The current and fourth-generation Pajero, which has been around since 2006, is still being sold globally, due to the ongoing challenge of its replacement meeting much stricter emission requirements than ever before.
Nevertheless, Mitsubishi’s new chief operating officer, Trevor Mann, believes the model is part of Mitsubishi’s core DNA and will continue to live.
Speaking to the media at the 2017 Geneva motor show, Mann said the challenge for the Pajero is shared with the Nissan Patrol, and it will likely be solved together with Nissan for the next generation of both vehicles.
“[Pajero is a] brand icon for Mitsubishi and it’s something that really, it’s… the head-and-heart discussion is consistent, how to make this work is something that we are working on, because that segment is coming increasingly under pressure in terms of CO2 compliance and big heavy vehicles,” Mann said.
The Pajero runs a 3.2-litre turbo-diesel four-cylinder engine, which has pretty high consumption for a diesel (9.1 litres per 100 kilometres, and emissions of 240 grams/km), while the Patrol runs a 5.6-litre petrol V8, with fuel use at 14.4L/100km and emissions of 334g/km. The same drivetrain is also used in the Infiniti QX80.

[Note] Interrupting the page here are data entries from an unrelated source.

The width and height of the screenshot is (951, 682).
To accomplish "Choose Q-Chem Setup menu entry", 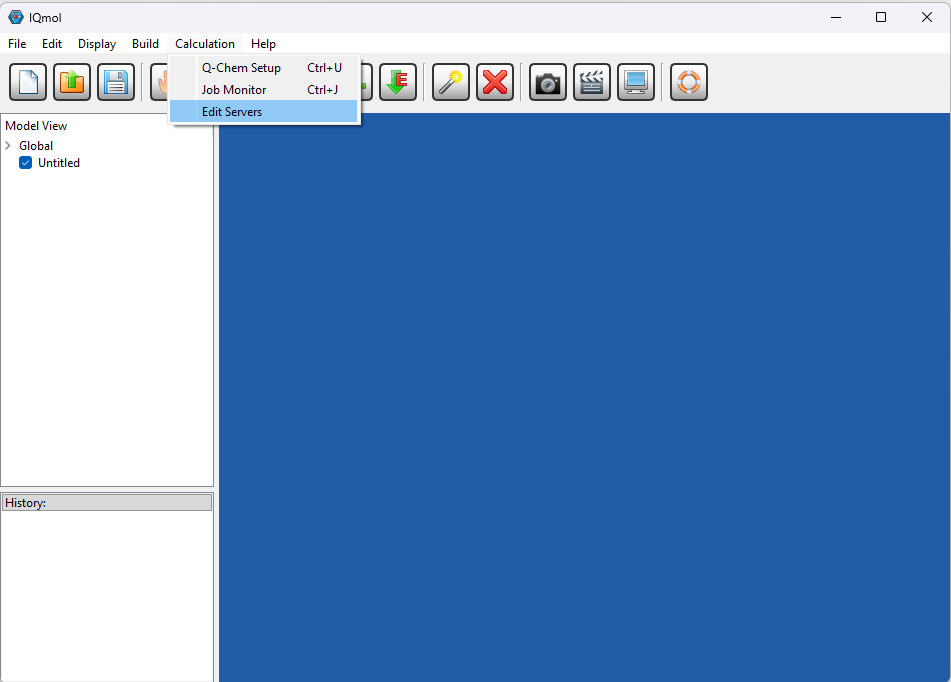I will tap(241, 68).
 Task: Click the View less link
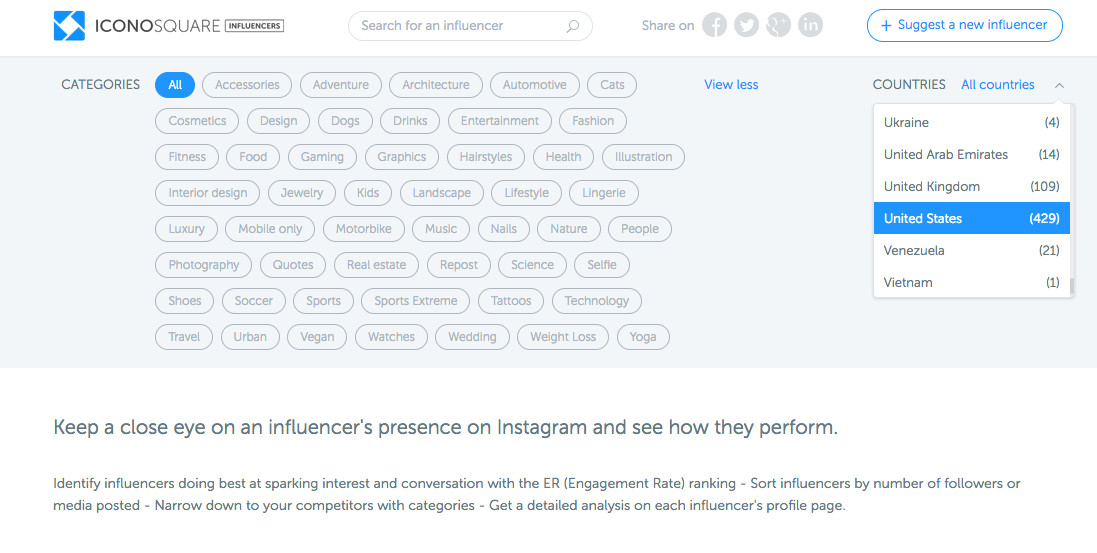point(730,85)
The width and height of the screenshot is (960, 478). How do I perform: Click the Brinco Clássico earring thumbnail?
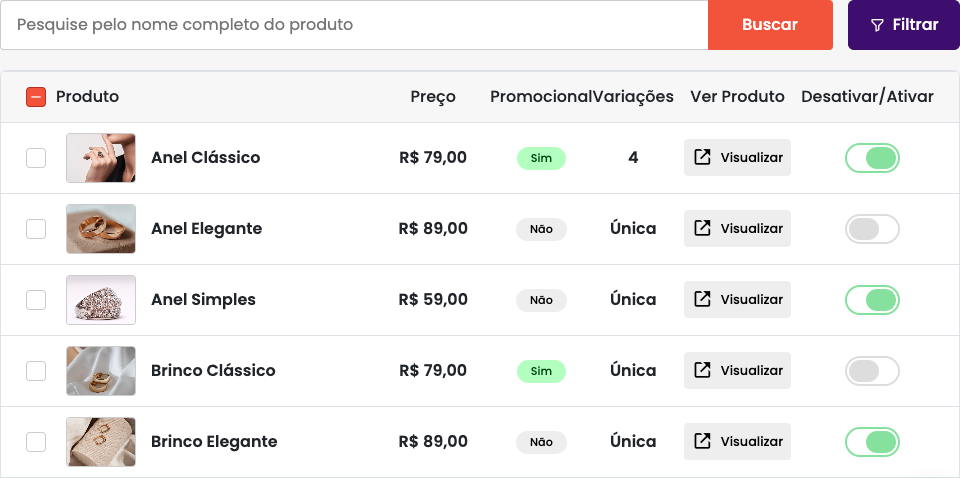pyautogui.click(x=101, y=371)
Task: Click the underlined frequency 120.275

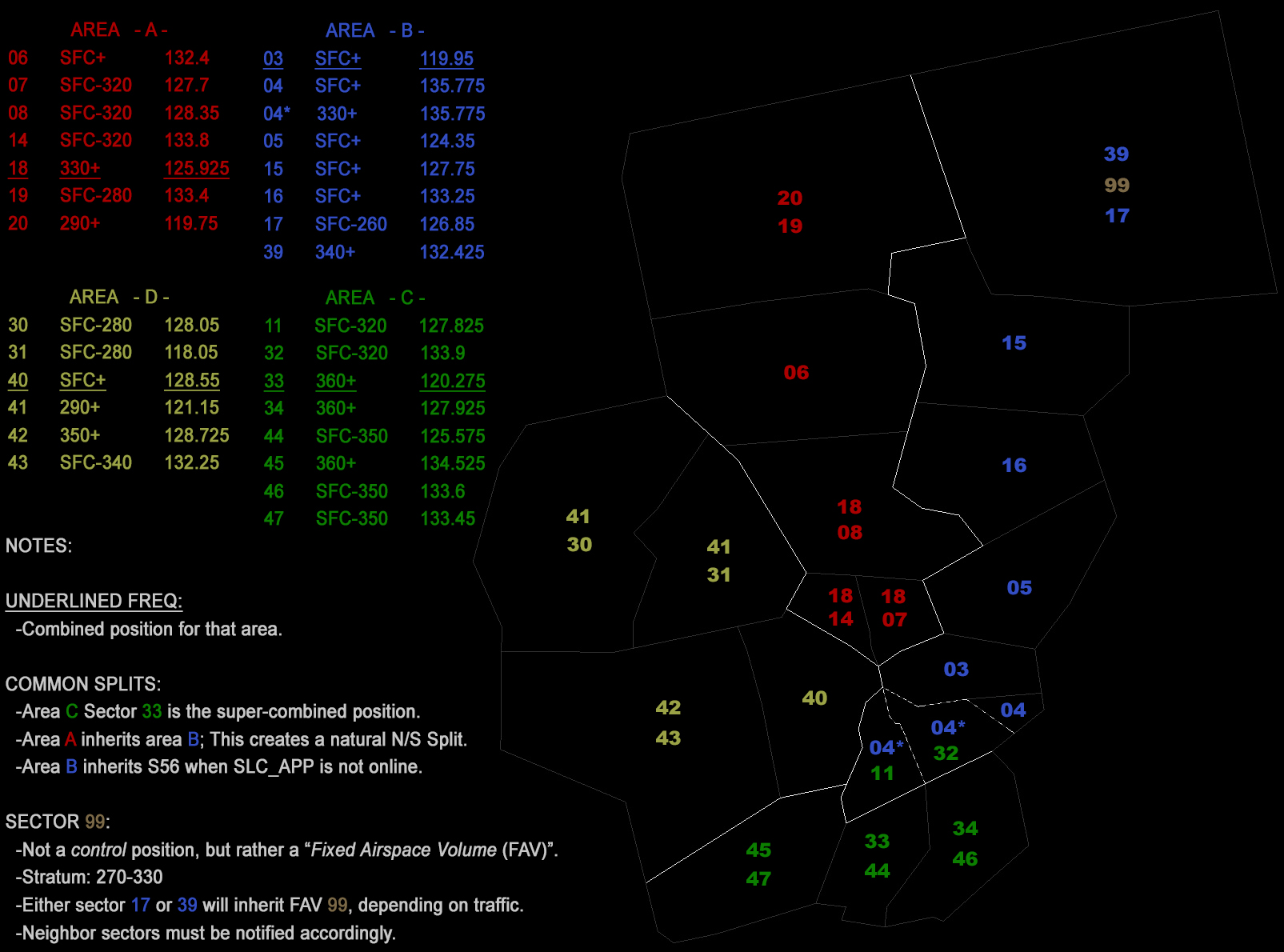Action: (452, 382)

“You know the other vehicles that are also in the segment are coming increasingly under pressure from a sustainability point of view. Obviously one of the things we need to look at, is, what is the benefit we can have to stay in the product if we had to work with Nissan?

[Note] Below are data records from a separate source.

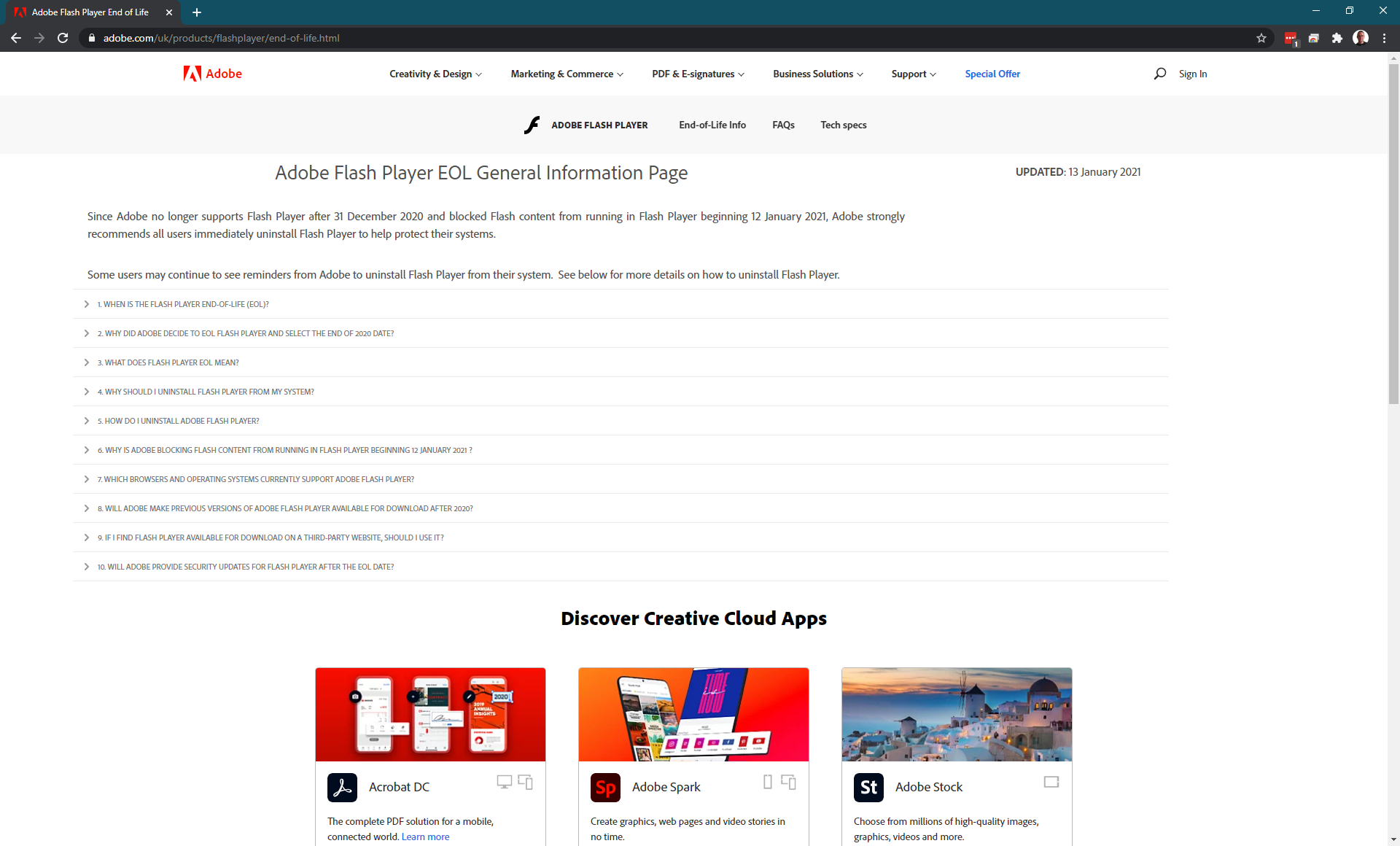Select the End-of-Life Info tab

click(x=711, y=124)
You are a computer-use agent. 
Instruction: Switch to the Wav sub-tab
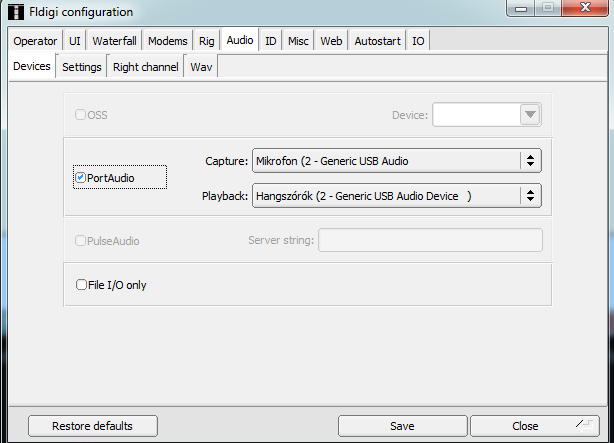(201, 67)
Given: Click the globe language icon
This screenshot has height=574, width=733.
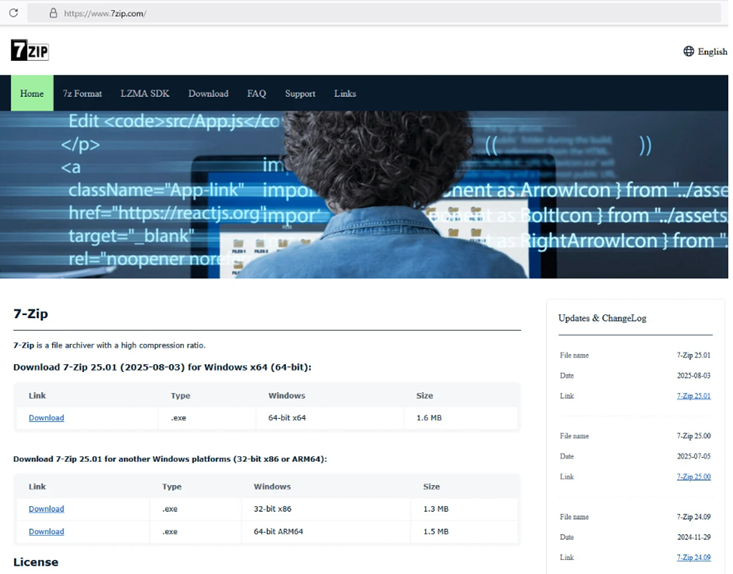Looking at the screenshot, I should (688, 51).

“They don’t have to be the [exact] same vehicles but they are obviously in similar segments. They’ve lived side-by-side for many years anyway, so is there an opportunity there? It’s something we will be exploring.”
The problem, Mann says, is the heavy weight of these large off-road SUVs and their high-torque requirements means that an old-fashioned turbo diesel or large capacity petrol engine is a necessity – but it’s also an option that will not meet today’s emission requirements, so the only other solution is to reduce weight and electrify.
“As those [types of] vehicles are extremely heavy, you have to light-weight them rather substantially. You have to have very efficient powertrains, maybe plug-in could make those vehicles work.”
Will that mean the next-generation Mitsubishi Pajero will have some form of electrification?
“Pure electric, to some extent [will work], yes, high torque helps, an electric motor can be the only sustainable replacement for the current big diesel or petrol engines, because you’re not going to get the torque from a 1.5-litre turbocharged engine. It has got to be that way.”
However, it doesn’t make a lot of sense to have an off-road capable vehicle that is powered entirely by electricity, given the charging limitations.
“That’s where plug-in comes in.” Mann says, suggesting that when the fifth-generation Mitsubishi Pajero makes its debut, it will at the very least sport a plug-in hybrid drivetrain.
As for how far away the model is, that remains a mystery. With the Renault-Nissan and Mitsubishi alliance only formalised towards the end of last year, any project to replace the Pajero could still be many years away, but at the very least, it’s now a matter of when, not if.